Para contextualizar, na virada do ano, o mercado previa início do ciclo de cortes de juros nos EUA já no primeiro trimestre, com queda de 1 ou 1,25 ponto percentual para as Fed Funds em 2024. Em abril, o sentimento era radicalmente diferente, com pouca clareza do espaço para a flexibilização monetária e parte do mercado antecipando até mesmo novas altas. A partir do CPI de junho, a neblina se dissipou, e as projeções agora apontam fortemente para um início de cortes em setembro e entre 2 e 3 cortes ainda este ano.
Com isso, a curva de juros fechou, indicando taxas mais baixas no futuro. O mercado reagiu derrubando as ações que estavam “carregando o rali recente nas costas” (ou seja, as grandes responsáveis pelas altas da bolsa nos últimos 18 meses: big techs) e levando um enorme fluxo para papéis até então “esquecidos”, como small caps e setores muito sensíveis a juros, especialmente o imobiliário. O Russell 2000, principal índice de Small Caps, subiu mais de 6% na semana, e, entre os ETFs setoriais, os que acompanham o mercado imobiliário foram os de melhor desempenho, com altas próximas de 4,5%.
Então, as big techs deixaram de ser as únicas cartas do jogo? Ajustes em fundos de investimentos, se afastando das teses de “taxas altas por mais tempo” rumo a mercados descontados, podem manter a bolsa nesse mesmo caminho por algumas semanas.

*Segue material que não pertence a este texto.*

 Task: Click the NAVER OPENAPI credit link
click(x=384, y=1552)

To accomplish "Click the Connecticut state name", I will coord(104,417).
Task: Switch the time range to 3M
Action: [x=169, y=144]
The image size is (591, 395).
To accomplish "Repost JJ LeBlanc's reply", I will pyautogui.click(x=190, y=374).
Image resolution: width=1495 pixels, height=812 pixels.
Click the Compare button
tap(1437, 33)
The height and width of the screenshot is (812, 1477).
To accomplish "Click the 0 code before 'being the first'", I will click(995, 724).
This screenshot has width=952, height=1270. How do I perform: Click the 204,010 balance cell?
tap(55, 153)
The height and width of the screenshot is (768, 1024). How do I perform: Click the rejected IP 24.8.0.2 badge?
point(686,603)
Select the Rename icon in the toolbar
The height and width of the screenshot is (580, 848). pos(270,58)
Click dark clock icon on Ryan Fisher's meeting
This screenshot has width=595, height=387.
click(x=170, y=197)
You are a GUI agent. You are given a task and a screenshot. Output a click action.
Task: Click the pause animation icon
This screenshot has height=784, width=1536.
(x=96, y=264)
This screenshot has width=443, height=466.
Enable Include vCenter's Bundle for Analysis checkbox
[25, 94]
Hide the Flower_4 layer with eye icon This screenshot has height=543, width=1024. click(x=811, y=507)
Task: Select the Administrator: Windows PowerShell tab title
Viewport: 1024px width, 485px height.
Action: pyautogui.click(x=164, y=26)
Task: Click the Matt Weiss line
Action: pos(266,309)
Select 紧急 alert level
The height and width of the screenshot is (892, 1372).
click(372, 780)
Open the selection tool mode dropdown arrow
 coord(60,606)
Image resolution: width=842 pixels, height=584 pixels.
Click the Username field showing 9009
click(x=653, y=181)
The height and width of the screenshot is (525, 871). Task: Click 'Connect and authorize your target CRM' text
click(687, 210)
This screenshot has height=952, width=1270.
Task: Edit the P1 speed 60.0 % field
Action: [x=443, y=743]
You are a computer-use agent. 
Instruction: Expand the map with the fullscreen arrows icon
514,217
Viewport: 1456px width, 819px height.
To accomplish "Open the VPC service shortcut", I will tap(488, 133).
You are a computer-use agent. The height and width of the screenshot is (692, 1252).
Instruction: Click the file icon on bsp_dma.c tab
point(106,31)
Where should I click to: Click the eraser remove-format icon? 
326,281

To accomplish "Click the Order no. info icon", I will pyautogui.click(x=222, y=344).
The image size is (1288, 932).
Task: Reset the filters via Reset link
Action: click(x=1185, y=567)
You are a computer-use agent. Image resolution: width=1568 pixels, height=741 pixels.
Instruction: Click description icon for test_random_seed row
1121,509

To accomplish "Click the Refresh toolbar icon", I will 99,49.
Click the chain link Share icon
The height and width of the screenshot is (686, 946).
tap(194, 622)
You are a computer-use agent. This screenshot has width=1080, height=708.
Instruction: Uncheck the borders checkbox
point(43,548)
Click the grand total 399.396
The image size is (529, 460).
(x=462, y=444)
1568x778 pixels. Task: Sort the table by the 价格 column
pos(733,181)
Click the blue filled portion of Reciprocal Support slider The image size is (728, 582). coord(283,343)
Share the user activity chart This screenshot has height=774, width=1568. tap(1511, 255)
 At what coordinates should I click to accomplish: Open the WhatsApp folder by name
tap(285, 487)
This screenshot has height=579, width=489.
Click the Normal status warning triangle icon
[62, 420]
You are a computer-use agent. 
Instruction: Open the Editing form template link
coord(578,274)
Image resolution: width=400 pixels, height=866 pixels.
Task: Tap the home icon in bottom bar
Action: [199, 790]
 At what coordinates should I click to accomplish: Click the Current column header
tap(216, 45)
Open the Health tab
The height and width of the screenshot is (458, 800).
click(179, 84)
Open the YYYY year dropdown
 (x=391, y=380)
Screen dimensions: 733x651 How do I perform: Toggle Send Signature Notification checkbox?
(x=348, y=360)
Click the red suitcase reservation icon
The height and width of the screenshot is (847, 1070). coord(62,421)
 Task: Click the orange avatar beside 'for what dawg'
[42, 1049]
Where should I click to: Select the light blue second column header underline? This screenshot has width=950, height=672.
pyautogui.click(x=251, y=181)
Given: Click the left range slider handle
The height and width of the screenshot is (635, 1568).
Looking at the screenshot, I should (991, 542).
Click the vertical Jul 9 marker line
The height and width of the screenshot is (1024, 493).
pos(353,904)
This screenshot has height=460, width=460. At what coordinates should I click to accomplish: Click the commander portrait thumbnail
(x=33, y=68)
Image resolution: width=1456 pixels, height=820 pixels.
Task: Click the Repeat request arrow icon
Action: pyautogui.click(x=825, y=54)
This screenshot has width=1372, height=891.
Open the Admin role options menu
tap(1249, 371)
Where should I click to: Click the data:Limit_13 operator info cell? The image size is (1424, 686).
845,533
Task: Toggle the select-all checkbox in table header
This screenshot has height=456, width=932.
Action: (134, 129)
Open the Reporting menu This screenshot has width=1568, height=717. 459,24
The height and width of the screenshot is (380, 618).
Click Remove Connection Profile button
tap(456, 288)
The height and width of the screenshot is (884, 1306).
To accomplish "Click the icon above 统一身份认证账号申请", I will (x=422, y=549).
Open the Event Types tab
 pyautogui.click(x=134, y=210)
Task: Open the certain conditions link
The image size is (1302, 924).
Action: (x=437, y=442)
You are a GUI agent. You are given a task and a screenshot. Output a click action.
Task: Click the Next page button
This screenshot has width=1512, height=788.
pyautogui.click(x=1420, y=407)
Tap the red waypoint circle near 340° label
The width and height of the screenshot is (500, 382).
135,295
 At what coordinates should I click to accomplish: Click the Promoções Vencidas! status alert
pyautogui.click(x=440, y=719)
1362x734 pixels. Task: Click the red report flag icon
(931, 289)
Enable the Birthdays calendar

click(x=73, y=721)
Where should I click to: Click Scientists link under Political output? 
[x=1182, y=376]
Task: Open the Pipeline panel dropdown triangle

Na renda fixa, aumenta a atratividade de fixar ganhos nas taxas atuais, com chances de capturar valorização quando os cortes de juros se efetivarem.
Mas nada disso é certo. Por ora, seguimos de olho nos dados. Além da própria flexibilização monetária, a manutenção da atividade econômica em níveis saudáveis, fora de um contexto de recessão, é importante para manter o bom desempenho das ações que ficaram para trás nos últimos 18 meses. Os resultados corporativos, que já começaram a ser divulgados, serão um bom termômetro da saúde financeira no micro.